虐げられ続けた私ですが、怜悧な御曹司と息子に溺愛されてます

向こうも岳を知っているのかと思ったときには、もう張り付けたようなアルカイックスマイルを浮かべていた。

「ご案内いたします」

その声も落ち着いたトーンで、うろたえた様子はない。もっとも、仲居として決められた通りの文言を口にしているだけだが。
彼女が先に立って客室に向かって歩き始めたので後に続いた。

さっきの表情はなんとも表現しにくい。知った顔だったから驚いたのか、岳とは会いたくなかったのか。

(ああ、彼女だ)

ふいに記憶が鮮やかによみがえってきた。あの夜の彼女だ。

(たしか名前は……そうだ、鶴田(つるた)と言っていた)

思い出した名前は鶴田真矢(まや)。
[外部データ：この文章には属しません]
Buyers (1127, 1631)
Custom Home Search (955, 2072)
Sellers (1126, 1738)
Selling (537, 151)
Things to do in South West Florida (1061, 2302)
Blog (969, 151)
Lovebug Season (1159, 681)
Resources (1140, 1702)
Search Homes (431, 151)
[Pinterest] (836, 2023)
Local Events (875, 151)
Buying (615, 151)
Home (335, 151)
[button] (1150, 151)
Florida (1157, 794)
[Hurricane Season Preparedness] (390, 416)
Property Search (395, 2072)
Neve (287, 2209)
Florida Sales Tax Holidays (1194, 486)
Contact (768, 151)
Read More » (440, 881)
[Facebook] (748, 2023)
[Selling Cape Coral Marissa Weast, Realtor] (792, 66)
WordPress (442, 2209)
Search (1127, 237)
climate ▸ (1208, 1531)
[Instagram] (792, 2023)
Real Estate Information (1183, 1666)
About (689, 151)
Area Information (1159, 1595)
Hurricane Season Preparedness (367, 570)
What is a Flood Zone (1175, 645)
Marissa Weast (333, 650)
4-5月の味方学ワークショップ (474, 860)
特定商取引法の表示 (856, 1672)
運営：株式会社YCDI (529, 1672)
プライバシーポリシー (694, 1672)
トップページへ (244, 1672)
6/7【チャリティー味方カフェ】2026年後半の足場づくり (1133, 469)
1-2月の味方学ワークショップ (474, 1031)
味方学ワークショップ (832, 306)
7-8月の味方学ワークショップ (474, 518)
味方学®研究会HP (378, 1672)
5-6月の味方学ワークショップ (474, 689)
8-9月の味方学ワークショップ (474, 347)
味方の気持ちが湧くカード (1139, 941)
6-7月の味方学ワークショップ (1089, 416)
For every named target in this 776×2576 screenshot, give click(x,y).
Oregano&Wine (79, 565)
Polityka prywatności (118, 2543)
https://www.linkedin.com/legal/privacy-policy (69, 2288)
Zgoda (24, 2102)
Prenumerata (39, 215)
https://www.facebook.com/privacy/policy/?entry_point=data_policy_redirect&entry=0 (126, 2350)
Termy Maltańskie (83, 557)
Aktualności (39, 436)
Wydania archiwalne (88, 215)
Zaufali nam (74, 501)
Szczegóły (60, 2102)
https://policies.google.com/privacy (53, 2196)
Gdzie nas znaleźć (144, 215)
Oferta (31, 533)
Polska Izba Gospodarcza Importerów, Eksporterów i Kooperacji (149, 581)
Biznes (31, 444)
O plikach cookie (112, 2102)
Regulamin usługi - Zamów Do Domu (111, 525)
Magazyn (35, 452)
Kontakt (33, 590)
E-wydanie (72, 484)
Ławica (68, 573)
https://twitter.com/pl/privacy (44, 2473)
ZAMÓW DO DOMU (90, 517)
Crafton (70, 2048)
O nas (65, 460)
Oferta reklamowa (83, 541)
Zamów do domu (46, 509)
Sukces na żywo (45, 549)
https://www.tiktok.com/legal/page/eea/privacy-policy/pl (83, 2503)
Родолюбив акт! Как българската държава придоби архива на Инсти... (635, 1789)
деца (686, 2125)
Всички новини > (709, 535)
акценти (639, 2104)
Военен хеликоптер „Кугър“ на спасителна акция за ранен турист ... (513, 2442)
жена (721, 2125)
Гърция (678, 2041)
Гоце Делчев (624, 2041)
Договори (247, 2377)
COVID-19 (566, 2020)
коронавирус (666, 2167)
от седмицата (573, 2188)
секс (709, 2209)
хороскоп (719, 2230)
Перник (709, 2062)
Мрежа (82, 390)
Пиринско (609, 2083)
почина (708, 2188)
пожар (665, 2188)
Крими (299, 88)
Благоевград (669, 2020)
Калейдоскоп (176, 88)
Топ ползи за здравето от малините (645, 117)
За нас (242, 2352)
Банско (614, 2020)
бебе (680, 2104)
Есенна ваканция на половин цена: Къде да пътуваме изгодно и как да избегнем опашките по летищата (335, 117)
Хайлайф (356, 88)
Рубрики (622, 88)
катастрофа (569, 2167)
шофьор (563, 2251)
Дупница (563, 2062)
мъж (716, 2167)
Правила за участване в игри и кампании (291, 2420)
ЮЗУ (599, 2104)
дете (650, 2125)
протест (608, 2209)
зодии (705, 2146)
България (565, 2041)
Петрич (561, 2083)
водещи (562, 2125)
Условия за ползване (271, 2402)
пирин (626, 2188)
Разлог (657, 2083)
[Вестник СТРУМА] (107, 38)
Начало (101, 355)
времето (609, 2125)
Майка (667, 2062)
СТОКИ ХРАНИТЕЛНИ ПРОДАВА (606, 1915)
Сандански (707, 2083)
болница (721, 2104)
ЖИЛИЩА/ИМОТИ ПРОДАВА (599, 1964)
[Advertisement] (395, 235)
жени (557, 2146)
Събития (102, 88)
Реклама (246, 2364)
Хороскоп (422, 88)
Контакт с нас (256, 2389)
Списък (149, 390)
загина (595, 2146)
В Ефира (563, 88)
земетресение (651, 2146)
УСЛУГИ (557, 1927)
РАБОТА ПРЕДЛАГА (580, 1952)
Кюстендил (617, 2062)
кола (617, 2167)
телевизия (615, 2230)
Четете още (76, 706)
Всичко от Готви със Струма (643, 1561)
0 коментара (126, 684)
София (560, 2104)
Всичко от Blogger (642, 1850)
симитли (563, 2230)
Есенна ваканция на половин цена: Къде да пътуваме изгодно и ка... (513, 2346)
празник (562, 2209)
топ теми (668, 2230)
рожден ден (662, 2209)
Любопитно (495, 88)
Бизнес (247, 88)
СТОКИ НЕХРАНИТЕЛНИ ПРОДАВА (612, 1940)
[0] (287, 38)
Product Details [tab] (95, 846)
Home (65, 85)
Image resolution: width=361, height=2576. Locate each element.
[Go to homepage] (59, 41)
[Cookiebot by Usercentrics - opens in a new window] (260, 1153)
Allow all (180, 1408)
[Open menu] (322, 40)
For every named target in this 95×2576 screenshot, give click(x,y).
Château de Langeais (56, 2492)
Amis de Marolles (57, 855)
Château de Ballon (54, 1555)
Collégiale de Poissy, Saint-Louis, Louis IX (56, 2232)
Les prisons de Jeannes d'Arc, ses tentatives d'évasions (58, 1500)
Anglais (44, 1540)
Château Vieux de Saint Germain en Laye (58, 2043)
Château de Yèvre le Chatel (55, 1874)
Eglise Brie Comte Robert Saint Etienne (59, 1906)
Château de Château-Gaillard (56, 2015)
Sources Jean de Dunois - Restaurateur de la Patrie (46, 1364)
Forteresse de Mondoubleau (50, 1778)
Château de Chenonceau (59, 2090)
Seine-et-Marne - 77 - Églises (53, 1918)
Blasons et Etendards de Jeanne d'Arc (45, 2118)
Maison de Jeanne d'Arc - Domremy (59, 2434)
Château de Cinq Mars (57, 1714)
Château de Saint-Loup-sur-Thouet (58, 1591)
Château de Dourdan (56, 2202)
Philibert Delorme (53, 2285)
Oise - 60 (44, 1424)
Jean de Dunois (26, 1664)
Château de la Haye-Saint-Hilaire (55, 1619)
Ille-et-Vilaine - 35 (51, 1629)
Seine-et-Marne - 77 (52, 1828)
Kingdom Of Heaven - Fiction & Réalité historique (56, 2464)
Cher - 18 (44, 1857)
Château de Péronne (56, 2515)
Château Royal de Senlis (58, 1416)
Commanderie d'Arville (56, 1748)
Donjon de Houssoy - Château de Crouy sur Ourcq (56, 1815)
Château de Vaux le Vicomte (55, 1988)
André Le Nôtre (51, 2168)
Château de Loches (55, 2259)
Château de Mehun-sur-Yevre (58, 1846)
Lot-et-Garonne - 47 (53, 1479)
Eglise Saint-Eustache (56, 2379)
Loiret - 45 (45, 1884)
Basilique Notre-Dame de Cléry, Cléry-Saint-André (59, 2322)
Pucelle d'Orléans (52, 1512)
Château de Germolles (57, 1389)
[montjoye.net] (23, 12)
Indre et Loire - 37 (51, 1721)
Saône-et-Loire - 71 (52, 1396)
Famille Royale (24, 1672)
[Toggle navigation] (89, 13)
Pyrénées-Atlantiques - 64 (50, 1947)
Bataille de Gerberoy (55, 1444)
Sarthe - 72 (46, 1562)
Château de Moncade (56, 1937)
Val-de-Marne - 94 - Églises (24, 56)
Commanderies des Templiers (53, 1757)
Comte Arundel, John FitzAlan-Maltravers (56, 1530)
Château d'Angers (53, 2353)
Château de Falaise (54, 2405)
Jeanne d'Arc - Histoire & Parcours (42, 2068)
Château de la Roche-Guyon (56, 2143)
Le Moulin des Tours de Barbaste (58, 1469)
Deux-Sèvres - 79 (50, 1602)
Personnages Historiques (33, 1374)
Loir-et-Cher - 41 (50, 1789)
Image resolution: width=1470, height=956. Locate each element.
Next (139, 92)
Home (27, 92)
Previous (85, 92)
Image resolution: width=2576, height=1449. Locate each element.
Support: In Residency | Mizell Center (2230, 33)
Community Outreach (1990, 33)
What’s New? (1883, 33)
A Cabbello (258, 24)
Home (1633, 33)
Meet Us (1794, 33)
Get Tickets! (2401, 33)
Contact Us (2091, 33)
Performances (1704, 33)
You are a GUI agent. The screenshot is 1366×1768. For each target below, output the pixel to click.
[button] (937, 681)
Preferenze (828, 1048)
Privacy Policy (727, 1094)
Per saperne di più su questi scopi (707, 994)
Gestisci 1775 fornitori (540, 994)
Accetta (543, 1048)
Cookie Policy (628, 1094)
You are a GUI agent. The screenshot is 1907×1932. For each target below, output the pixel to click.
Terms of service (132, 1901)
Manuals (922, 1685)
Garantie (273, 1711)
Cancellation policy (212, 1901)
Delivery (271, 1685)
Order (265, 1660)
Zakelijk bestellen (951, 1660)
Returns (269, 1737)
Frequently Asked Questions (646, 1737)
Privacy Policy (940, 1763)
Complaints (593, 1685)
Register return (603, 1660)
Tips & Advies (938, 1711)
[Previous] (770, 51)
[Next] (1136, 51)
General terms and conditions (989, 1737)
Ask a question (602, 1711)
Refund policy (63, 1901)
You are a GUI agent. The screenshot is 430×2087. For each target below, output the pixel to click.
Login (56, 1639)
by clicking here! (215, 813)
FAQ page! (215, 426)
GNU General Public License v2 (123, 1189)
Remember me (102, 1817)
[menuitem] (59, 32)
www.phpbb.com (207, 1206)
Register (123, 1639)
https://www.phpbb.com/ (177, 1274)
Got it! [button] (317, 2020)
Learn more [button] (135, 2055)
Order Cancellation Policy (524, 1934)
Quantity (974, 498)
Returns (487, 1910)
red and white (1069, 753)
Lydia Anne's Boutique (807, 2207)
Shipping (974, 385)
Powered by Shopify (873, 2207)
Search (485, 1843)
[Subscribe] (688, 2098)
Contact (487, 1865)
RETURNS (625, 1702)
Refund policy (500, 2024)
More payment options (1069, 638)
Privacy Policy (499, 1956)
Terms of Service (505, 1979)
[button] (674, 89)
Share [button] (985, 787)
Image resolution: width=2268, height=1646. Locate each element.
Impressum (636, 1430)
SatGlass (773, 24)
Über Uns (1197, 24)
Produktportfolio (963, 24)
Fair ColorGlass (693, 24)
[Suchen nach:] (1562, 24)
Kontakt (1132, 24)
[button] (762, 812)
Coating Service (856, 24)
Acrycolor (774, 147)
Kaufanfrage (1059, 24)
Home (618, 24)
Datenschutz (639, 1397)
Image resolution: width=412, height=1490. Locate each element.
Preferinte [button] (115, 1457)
対鶴楼の経営者と同じ姓だ。
岳は以前とは別人のような着物姿に驚きながら、後ろ姿を無言で見つめた。

(少しやせたか?)

柔らかそうな頬に流れたひとすじの涙を妙に生々しく思い出す。

過ぎた日を思い出しながら、岳は彼女との再会に驚きを隠せなかった。

「岳さん、どうかされましたか」

小声で森川が尋ねてくる。

「いや、別に」

宿泊する以上、何度か顔を合わせることになるだろう。岳の素性を誰かに告げるだろうか。
真矢の存在がこの仕事に影響しなければいいがと、少し重い気分になりながら岳は部屋へ向かった。